The committee, led by Gokwe-Nembudziya MP Justice Mayor Wadyajena, was in Chivhu as part of its nationwide tours to investigate how the $40 million Youth Development Fund (YDF), bankrolled by four banks, CABS, CBZ, IDBZ and Stanbic Bank, was utilised.

Tafi Greemas Mashonganyika, the deputy director for economic empowerment in the Ministry of Youth told MPs that in 2009 the Kadungure piggery project received $41 000 from the YDF, in addition to a $211 000 loan from IDBZ.

Mashonganyika said at one point the piggery had 600 pigs, before it collapsed due to poor management.

“We anticipated market breakthroughs at Colcom and other big butcheries, but they condemned our pigsties and as a result we had to continue keeping the pigs and feeding them,” he said.

Mashonganyika said as a result the pigs were over 60 kilogrammes, and were no longer marketable, and had to be sold as commercial pork to produce sausages and bacon.

“At the end we had overstock and could not feed the pigs, and we had to sell them to meet the salary and utility bills, and in 2012 we had a sales turnover of $43 680 against a target of $197 000. This was raised after selling 353 pigs.”
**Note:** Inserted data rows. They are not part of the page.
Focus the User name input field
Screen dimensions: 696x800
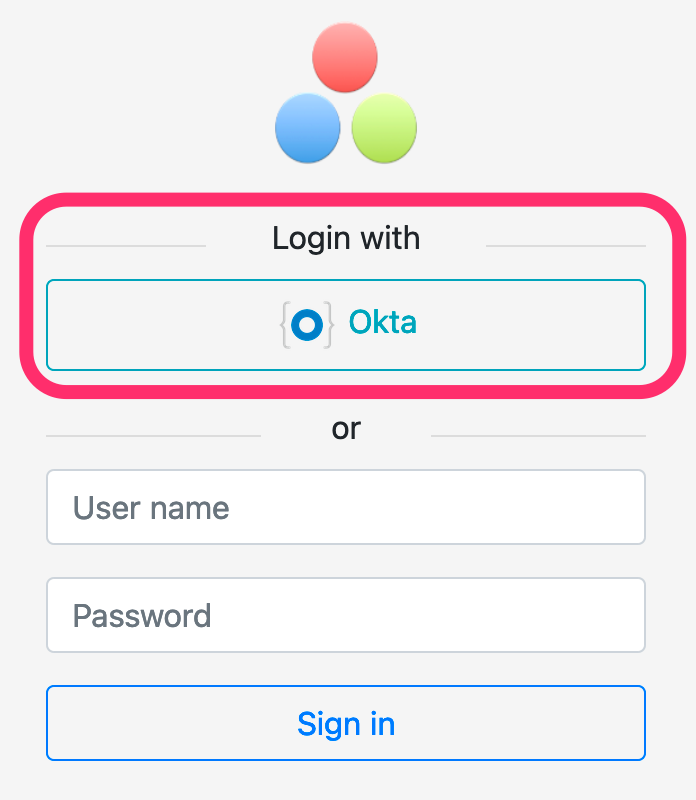tap(345, 507)
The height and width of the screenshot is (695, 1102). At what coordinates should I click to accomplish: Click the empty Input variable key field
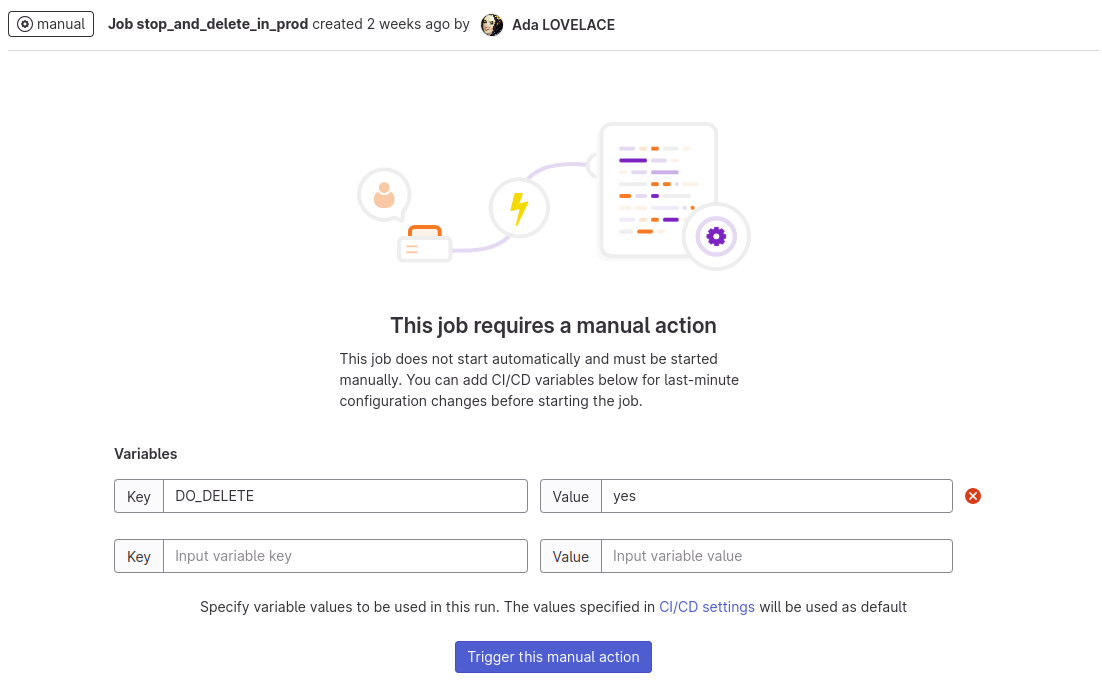(x=344, y=556)
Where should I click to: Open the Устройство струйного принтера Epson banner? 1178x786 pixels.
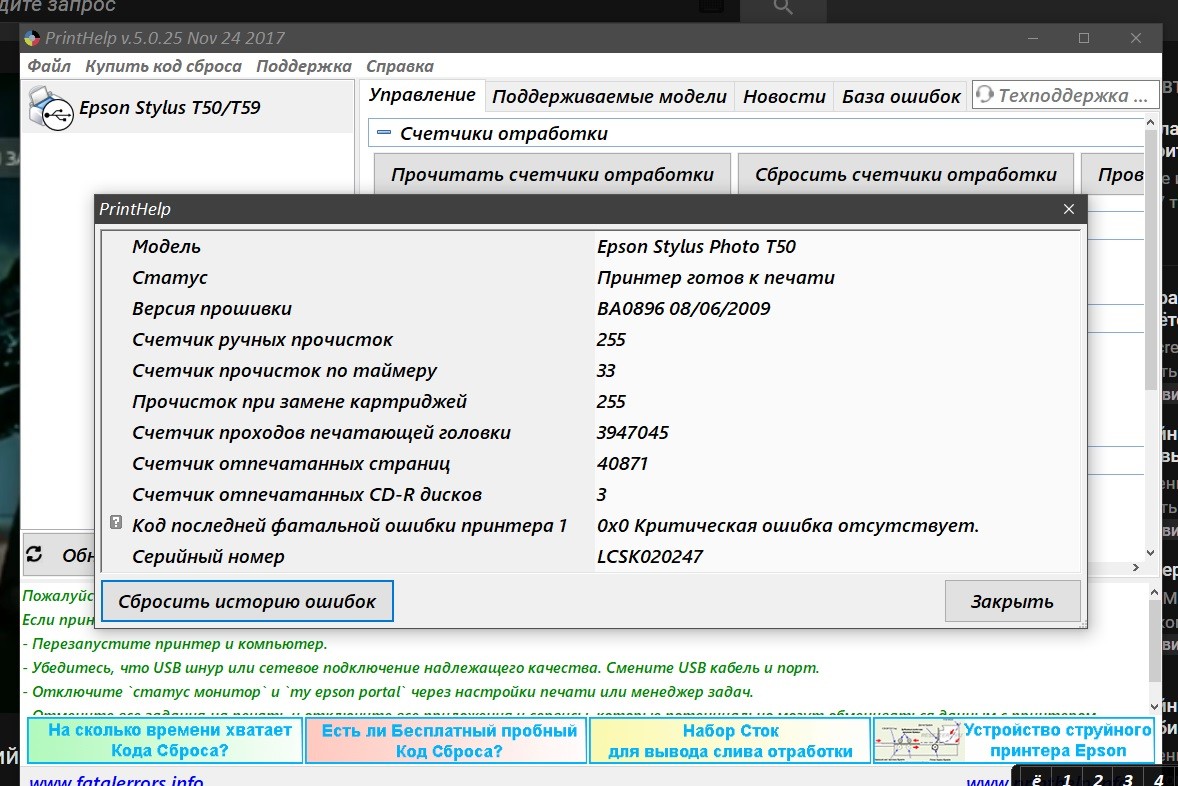(x=1013, y=741)
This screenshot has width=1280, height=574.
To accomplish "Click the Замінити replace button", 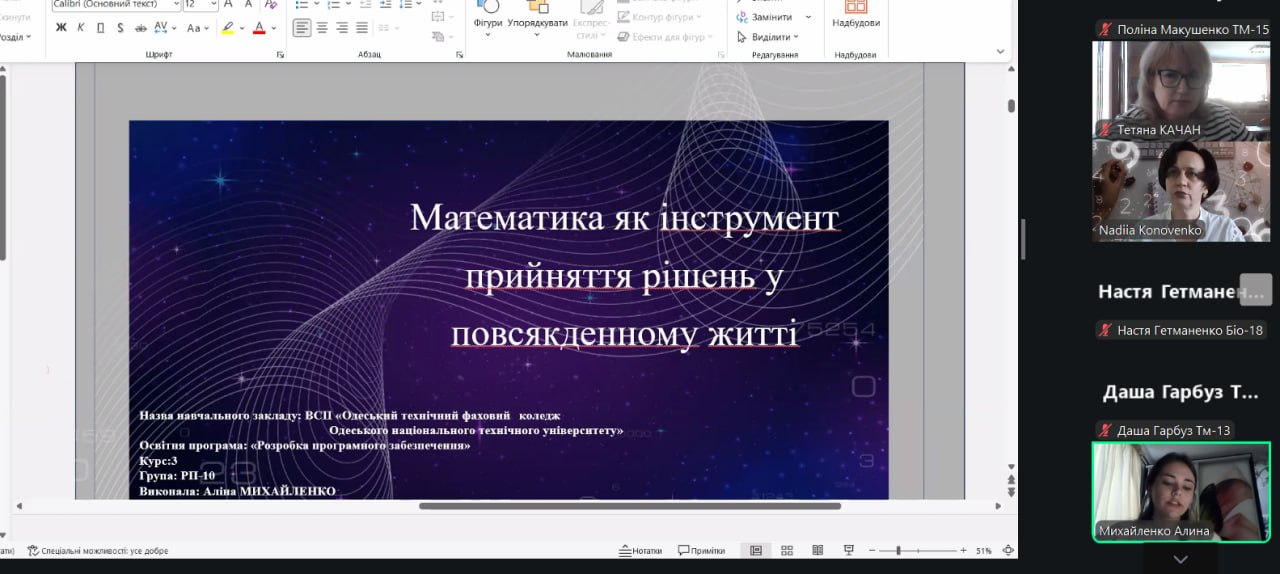I will [770, 17].
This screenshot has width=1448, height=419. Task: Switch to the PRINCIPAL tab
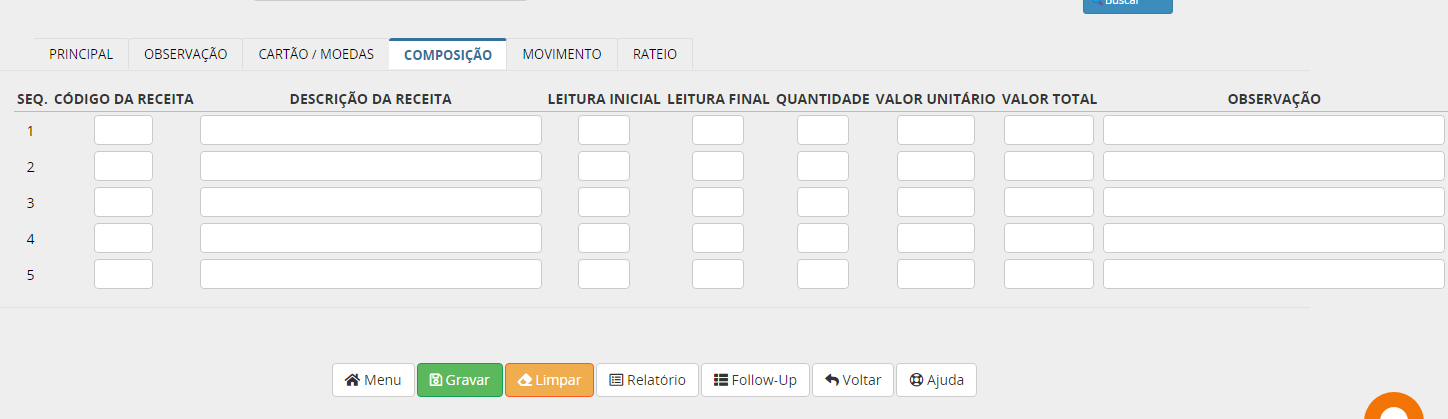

Mashonganyika said the Youth ministry granted them an order to wind up business in 2013 when their monthly expenses were over $20 000 and yet they were making $17 000.

He said they also accrued salary arrears and electricity debts resulting in power being cut off.

“We failed to make a breakthrough at Colcom by virtue of our pigsties which needed $5 000 to uplift them. We said we will pay the workers owed salaries using pigs, but only two workers took the offer, while the others refused.
This caused a backlog as we had to continue feeding the remaining pigs.”

Chitungwiza North MP Godfrey Sithole queried how the Youth ministry could allow them to pay salary arrears using pigs.

“I am worried about this [Education minister Lazarus] Dokora way of using livestock to pay salary arrears with pigs. How do you then calculate statutory obligations like pay as you earn and Aids Levy from pigs?” queried Sithole.

As things stand today, it appears the $211 213 loan has sunk down the drain as the facility has been turned into a national youth vocational centre.

A member of the committee Jasmine Toffa (MDC-T) expressed shock at the level of corruption exhibited in the disbursement of public funds, particularly the YDF, adding that the defaulters (80%) should be brought to book.

“This is a job that needs to be done by the Zimbabwe Anti-Corruption Commission. All projects are fraught with irregularities,” Toffa said.